Weeks and American colleague Kevin King were freed on November 20 as part of a deal between the Taliban, the US, Australian and Afghan governments.
The pair – both professors at the American University in Kabul – were kidnapped by gunmen wearing military uniforms as they returned home from classes in August 2016.
“I struggle to find words to express just how completely this has changed me. At times, I felt as if my death was imminent, and that I would never return to see those that I loved again,” he said. “But, by the will of God, I am here, I am alive and I am safe.”

‘Huge bang’
One attempt came in April this year. Weeks said he was woken at 2am by his guards who told him they were under attack from Islamic State of Iraq and the Levant (ISIL or ISIS) fighters and moved him into a tunnel beneath where they were being held.

“I believe now that it was the Navy SEALs coming in to get us. And the moment that we got into the tunnels, we were just one or two metres underground. There was a huge bang at the front door.

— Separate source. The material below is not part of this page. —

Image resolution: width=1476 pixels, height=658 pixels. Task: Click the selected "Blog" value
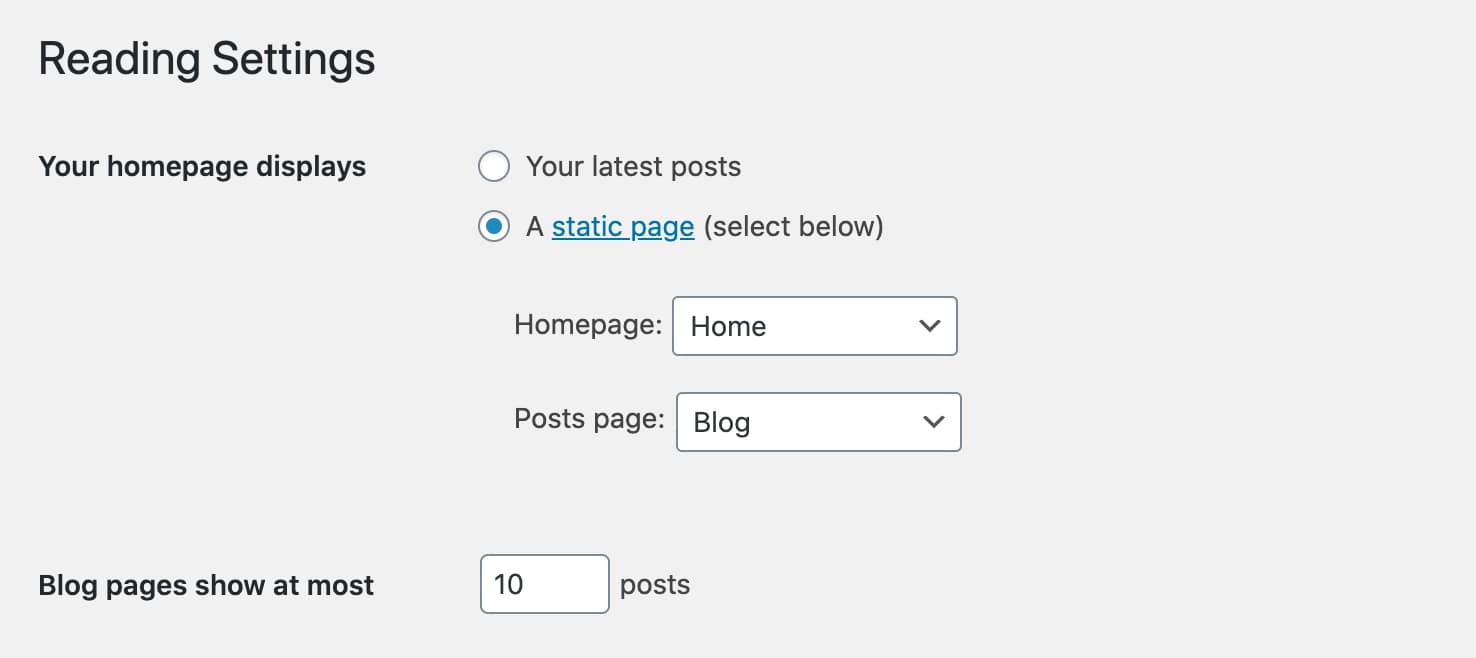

“Our guards went up and there was a lot of machine-gun fire,” he said. “I believe it was the Navy SEALs right outside our door. I think they came in six times to try to get us. And that a number of times they missed us only by hours.”
While expressing thanks to President Donald Trump and Australian Prime Minister Scott Morrison for the work that led to their release, Weeks said some Taliban guards he encountered were “lovely people”.
“I don’t hate them at all,” he said. “And some of them, I have great respect for and great love for, almost. Some of them were so compassionate and such lovely, lovely people. And it really led me to think about … how did they end up like this?”
He added: “I know a lot of people don’t admit this but for me they were soldiers. And soldiers obey the commands of their commanders. [They] don’t get a choice.”
Weeks said he hugged some of his Taliban guards when they parted company on the day of his and King’s release.
Still, the sight of the two US Black Hawk helicopters arriving to take them away had been an enormous relief.
“From the moment I sighted both Black Hawk helicopters and was placed in the hands of special forces, I knew my long and tortuous ordeal had come to an end,” he said.
“Out of a big dust cloud came six special forces and they walked towards us and one of them stepped towards me and he just put his arm around me and he held me and he said, ‘are you OK?’ And then he walked me back to the Black Hawk.”